We weren't taken to the former governor's house, which allegedly came under attack, or to any places bearing obvious battle scars.

But the soldiers were clearly jumpy.

We travelled in a convoy of 4x4s, many of them carrying armed men, with a couple of trucks armed with machine guns - technicals they are sometimes called.

When one journalist tried to take a picture of a soldier out of the window, we heard the rapid and ominous clicks of several guns being cocked at once and our bus was made to stop.

When we arrived in a market, crowds gathered round the state minister we were travelling with, chanting Allahu akbar - God is great! - and pointing their right index fingers to the sky.

The traders insisted everything was fine, and normal - "no problems" they all said.

But many of the market stalls were shut down - a fact not entirely explained by the recent Eid al-Fitr holiday marking the end of Ramadan.

Large numbers of people have clearly fled the town.

"On Friday there was lots of fighting, in many places," one young man said, as one of our minders hovered nearby.

"You know the people all moved out, because of the war.

"I see on the road people are coming back, life is normal now, there are no problems."

Army tour

The authorities were also keen to show us the objects they said they had captured during the fighting, so they took us for a rare visit inside an army barracks.


Inside a walled compound about 80 prisoners sat on the ground, mainly staring sullenly in front of them.

In the middle, on the sandy floor, was a collection of guns, membership forms for the SPLM, photo albums, military epaulettes, SPLM constitutions, South Sudanese currency and even packets of condoms, perhaps particularly shocking in a relatively conservative Muslim society.

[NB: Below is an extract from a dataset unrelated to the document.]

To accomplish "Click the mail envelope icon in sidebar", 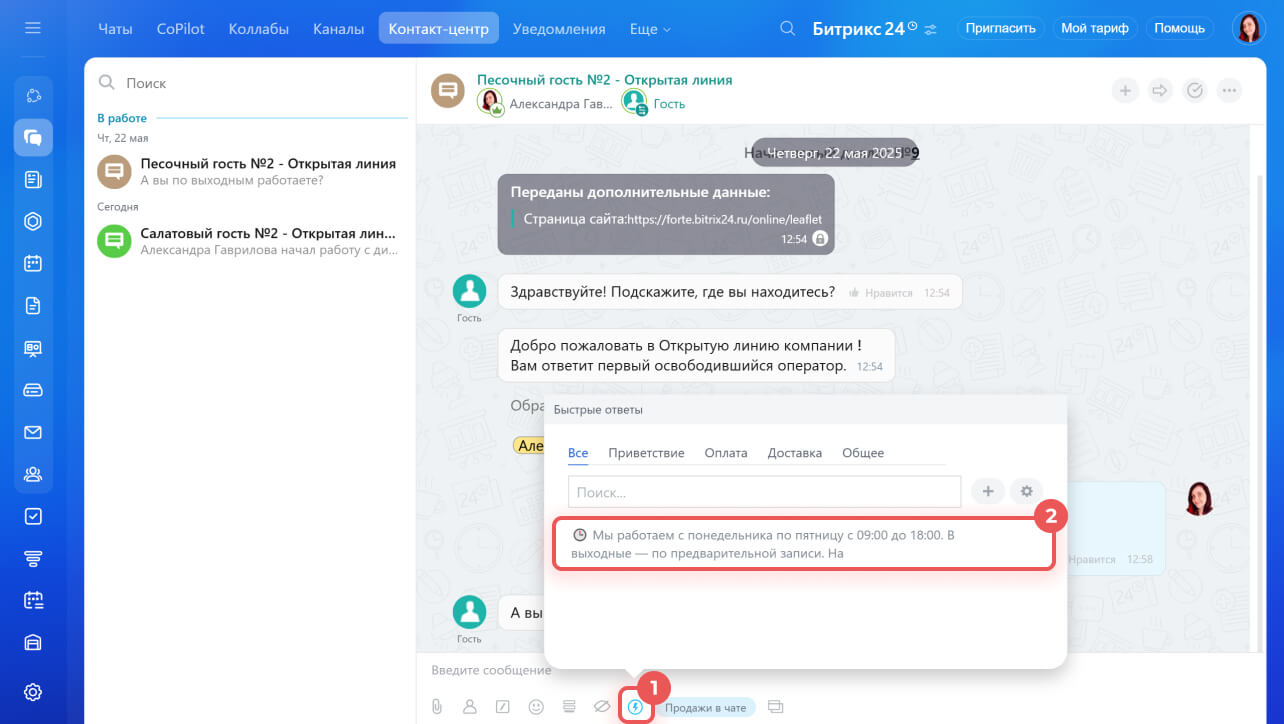I will tap(33, 432).
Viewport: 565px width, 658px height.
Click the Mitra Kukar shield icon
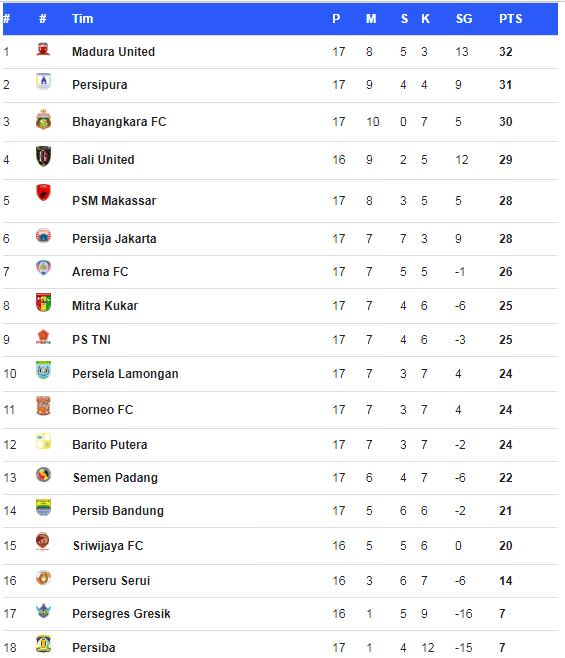pos(43,303)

The army says they seized all this material during the clashes.

They also presented us several officers wearing SPLA uniforms.

That means they fought with the rebels who recently won independence for South Sudan, but as northerners were stranded here when South Sudan seceded in July.

Their presence, in Southern Kordofan and Blue Nile, is at the heart of the conflicts in the two states.

Colonel Omer Abdel Beyin Omer Maki said he hadn't wanted to join this latest conflict, and was being well treated by the Sudanese army.

An army officer stood by while he talked, listening intently.

Sudan accuses South Sudan of supporting the rebels in South Kordofan and Blue Nile. The new nation denies the charges. But there is no doubt all this is further poisoning the relationship between the two states.

As we left the barracks a new prisoner was brought in.

He looked dishevelled. A soldier ran up and slapped him.

This drew an immediate, shouted, condemnation from a nearby officer, perhaps aware of the presence of journalists, or maybe concerned that the right thing be done.

What next?

One thing I hoped to learn from a day in Damazin was what is likely to happen next.

SAF soldiers with gunsSudan army officers gave the journalists a rare tour of their barracks

The governor refused to discuss whether his troops were preparing to push on down to Kurmuk, though this is perhaps unlikely in the difficult conditions of the rainy season.

A paramount chief from the area, Youssef al Mak Youssef Hassan Adan, said he believed reconciliation was still possible.

"Both sides may sit peacefully and settle their dispute. I hope that they will think it over, and put down their arms, and we can sit together," he said.

But when he made just that point in a town hall meeting he was shouted down by those present, mainly local notables.

In Damazin, days after a war broke out here and elsewhere in Blue Nile, any talk of peace seems premature.